Background and Purpose— Previous studies of symptomatic and asymptomatic hereditary cerebral amyloid angiopathy (CAA) patients offered the possibility to study the radiological manifestations of CAA in the early stages of the disease. Recently, a striped cortex, observable as hypointense lines perpendicular to the pial surface on T 2 * -weighted 7T magnetic resonance imaging (MRI), was detected in 40% of the symptomatic hereditary CAA patients. However, the origin of these MRI contrast changes is unknown.

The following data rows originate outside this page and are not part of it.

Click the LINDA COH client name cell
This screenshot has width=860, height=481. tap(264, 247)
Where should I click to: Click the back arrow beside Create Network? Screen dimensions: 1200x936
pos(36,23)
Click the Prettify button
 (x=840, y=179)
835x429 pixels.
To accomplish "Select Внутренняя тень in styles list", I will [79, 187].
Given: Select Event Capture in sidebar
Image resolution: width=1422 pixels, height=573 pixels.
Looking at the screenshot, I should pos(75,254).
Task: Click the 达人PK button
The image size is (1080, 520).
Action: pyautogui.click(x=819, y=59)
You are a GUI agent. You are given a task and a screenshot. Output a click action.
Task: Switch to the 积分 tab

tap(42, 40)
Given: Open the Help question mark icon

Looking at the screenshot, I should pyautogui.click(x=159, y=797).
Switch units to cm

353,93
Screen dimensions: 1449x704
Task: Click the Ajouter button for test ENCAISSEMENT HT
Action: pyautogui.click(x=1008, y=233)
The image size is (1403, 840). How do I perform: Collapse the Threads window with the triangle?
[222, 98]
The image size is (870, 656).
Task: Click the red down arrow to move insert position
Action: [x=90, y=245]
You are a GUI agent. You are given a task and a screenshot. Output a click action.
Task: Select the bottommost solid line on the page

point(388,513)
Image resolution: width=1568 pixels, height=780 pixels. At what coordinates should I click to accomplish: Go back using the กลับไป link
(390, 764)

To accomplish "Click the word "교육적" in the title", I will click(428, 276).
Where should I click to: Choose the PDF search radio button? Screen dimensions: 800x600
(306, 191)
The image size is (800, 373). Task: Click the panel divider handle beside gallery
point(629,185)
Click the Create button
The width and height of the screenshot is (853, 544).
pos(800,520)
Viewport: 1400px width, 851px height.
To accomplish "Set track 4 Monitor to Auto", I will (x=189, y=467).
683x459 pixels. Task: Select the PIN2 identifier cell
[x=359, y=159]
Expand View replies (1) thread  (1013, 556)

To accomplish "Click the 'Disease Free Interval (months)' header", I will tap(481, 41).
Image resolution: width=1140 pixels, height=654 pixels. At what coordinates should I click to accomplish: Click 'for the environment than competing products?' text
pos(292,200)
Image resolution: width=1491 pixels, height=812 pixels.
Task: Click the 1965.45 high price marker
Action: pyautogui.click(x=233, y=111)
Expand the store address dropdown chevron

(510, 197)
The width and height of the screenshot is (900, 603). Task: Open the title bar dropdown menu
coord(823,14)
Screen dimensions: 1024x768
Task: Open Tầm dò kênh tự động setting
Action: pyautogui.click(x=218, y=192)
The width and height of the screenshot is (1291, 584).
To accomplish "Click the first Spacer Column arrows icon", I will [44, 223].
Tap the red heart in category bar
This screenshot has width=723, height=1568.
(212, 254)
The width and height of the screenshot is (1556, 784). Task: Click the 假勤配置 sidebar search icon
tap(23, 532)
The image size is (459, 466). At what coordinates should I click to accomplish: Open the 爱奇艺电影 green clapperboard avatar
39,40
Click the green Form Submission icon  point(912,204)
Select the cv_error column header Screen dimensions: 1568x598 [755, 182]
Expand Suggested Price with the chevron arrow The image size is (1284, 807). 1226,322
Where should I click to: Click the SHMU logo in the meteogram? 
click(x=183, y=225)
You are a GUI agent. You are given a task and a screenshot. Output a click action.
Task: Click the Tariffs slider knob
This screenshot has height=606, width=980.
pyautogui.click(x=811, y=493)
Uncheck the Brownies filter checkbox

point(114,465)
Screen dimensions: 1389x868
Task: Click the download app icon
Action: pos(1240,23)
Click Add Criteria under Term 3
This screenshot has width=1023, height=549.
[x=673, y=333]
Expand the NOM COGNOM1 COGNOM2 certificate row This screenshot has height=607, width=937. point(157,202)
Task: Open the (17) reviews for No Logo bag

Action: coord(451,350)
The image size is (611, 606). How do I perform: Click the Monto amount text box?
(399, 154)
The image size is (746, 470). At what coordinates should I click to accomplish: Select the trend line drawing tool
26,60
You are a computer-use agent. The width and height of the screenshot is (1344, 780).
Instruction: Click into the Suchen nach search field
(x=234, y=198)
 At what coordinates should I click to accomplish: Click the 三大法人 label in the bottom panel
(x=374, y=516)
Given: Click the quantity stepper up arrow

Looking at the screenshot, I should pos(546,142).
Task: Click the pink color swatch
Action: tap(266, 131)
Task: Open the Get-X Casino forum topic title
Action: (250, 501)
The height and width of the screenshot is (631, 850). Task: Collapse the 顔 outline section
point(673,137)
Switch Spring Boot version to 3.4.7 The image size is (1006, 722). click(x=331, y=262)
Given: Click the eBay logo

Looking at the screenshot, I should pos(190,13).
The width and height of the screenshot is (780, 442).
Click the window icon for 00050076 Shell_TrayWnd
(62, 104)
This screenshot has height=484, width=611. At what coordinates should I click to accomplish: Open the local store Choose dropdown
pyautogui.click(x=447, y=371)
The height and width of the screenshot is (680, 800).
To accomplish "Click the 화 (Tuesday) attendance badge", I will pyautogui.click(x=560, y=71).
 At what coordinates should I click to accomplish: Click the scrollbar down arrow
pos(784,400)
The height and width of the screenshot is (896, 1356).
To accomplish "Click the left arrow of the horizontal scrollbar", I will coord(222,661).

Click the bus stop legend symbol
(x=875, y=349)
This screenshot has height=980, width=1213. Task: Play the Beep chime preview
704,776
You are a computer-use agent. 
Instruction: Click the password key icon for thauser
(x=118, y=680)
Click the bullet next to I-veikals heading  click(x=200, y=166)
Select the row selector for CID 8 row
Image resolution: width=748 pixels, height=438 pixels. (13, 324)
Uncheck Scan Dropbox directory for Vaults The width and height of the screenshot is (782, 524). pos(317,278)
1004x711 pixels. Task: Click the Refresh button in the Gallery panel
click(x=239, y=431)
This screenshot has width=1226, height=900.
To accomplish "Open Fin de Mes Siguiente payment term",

This study aimed at defining the underlying pathology associated with the in vivo observed striped pattern. Methods— Formalin-fixed postmortem brain material including the occipital lobe of 4 hereditary cerebral hemorrhage with amyloidosis-Dutch type (HCHWA-D) cases and 6 sporadic CAA cases were selected from local neuropathology tissue collections. Depending on the availability of the material, intact hemispheres or brain slabs including the occipital lobe of these patients were screened for the presence of a striped cortex. Regions containing the striped cortex were then subjected to high-resolution 7T MRI and histopathologic examination. Results— We found 2 hereditary cerebral hemorrhage with amyloidosis-Dutch type cases and 1 sporadic CAA case with striped patterns in the occipital cortex resembling the in vivo signal. Histopathologic examination showed that the striped pattern in the cortex at 7T MRI is because of iron accumulation and calcification of penetrating arteries. The presence of both nonheme iron and calcification on penetrating arteries causes signal loss and hence the abnormal striped patterns in the cortical ribbon on T 2 * -weighted MRI. Conclusions— We identified iron accumulation and calcification of the vessel wall in hereditary cerebral hemorrhage with amyloidosis-Dutch type as the histopathologic correlates of the striped cortex observed on in vivo 7T MRI.